The right to be free from coercion and violence in relation to sex is a human right as defined in several regional and international laws Kenya is a signatory to.
These laws include the United Nations Convention on the Elimination of All Forms of Discrimination Against Women and the Protocol on the Rights of Women in Africa.
However, Kenyan law fails to prohibit rape within marriage. While physical violence by a spouse against a spouse is considered a criminal act, sexual violence in this context is not included.
Last year during Covid-19 lockdown period, the National Council on Administration of Justice reported a significant rise in sexual offenses in many parts of the country.
Jennifer Wafula 28, who is still finding solace at a safe house in Nairobi, lives to tell the constant ghastly nights she has had to endure, especially during lockdown.
“My husband, unfortunately, lost his job, and drinking became his full-time job.
It was a constant push and pull when having intercourse, which then led to physical fights and eventually, he would forcefully find his way.
I lost my peace. It eventually became too agonising for me to bear—the same pain every night,” Wafula shares.
No longer an enjoyable experience
According to the Kenya Demographic and Health Survey 2014, 55 per cent of women and 37 per cent of men reported their spouses as perpetrators of sexual violence.
Marital rape is one of the under-reported violent crimes because it is socially tolerated.
Some abused women are afraid to report it because they rely financially on their husbands for their upkeep and children’s maintenance. Others are unable to speak out due to fear and humiliation.
Thirty-year-old Rachel Akinyi, a shoe seller, says her polygamous husband and employer forces her into having intercourse, despite her resisting several times.
“I no longer enjoy having sexual intercourse with my husband; it’s painful, abusive and when I try to resist, it sparks arguments, which I don’t want to expose the children to. So normally I give in. He believes this is his conjugal right,” she reveals.
Akinyi is among many married women who continue to stay in abusive marriages, despite the horrific nights they have to relive daily.
Worldwide, studies show that health problems caused by marital rape include HIV and other sexually-transmitted infections, vaginal bleeding or infection, genital irritation, pain during sex, chronic pelvic pain, and urinary tract infections.
Physical violence associated with marital rape can also lead to complications during pregnancy, resulting in health problems for both women and their children.
Terry Waluvengo a private legal practitioner says it’s a disservice to women to live in a society that ignores marital rape.
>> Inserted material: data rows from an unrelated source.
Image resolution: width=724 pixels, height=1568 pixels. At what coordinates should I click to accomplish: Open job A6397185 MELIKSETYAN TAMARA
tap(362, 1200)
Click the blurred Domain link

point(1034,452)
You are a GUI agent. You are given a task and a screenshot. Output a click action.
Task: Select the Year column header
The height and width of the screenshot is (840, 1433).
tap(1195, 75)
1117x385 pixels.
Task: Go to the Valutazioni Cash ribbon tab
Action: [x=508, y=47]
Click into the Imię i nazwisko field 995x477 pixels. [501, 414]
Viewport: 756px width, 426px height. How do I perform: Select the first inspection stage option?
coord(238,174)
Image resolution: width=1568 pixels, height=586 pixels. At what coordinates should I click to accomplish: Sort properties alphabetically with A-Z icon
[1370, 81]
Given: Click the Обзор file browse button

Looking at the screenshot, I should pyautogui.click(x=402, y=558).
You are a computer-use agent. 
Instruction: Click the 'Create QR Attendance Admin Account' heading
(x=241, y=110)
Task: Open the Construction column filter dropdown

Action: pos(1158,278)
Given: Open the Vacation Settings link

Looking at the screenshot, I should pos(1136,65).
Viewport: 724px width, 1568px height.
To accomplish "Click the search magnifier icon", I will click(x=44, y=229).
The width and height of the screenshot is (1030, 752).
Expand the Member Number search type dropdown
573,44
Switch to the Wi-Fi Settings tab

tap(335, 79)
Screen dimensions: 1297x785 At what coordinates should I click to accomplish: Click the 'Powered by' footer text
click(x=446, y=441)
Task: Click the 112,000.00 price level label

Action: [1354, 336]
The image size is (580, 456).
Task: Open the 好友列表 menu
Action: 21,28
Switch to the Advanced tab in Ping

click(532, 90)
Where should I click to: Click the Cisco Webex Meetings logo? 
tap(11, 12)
“It is high time we promote dignified life for our women, especially by offering them protection.
This will save them from infections and mental issues caused by marital rape. Mental anguish, depression and anxiety are all effects of suffering in silence,” she says
Where do we draw the lines
Waluvengo says the laws need to be reviewed to address loopholes in sexual violence, especially marital rape.
“Sex is presumed to have consent because of the institution of marriage. Our courts have continually interpreted the ‘I do’ during weddings to mean free consent.
Technically, it’s impossible to refer to forced or non-consensual sex within marriage as rape,” she explains.
Waluvengo continues to say that while marital rape may affect both men and women, statistically, it is women who seem to be on the receiving end thanks to cultural perceptions and expectations that require them to be submissive to the husband.
“I suggest the government includes marital rape as a form of rape within the Sexual Offenses Act by removing the exception or have it as a stand-alone clause of crime by enacting an amendment to the Act, specifically prescribing marital rape,” she adds.
Susan Kahema, a counselor shares that the community needs to acknowledge that marital rape happens.
“Rape occurs in different ways; there is battering during rape and sexual intercourse without consent and usually.
The problem comes when we can’t draw the line between sexual intimacy and marital rape.
It is a major concern that needs to be handled by the community. It should be handled as a multidisciplinary approach, such that doctors, psychologist counsellors, and lawyers are all in the know,” she adds.
Kahema says the government needs to come up with proper policies and guidelines on how such cases should be handled.
“When a victim goes to report the offender, the police should be able to offer a listening ear, instead of judging them without considering their feelings.
The government, I feel needs to offer basic counselling skills, to them as well,” she says.
“Both the victim and abuser need to receive support. It could be that the person is suffering from depression, low self-esteem or some one is struggling with power and control.
The victim on the other hand might end up depressed or might suffer from anxiety disorder and also low self-esteem.
Both should explore and go through the journey to rediscover and hopefully find healing,” Kahema says in conclusion.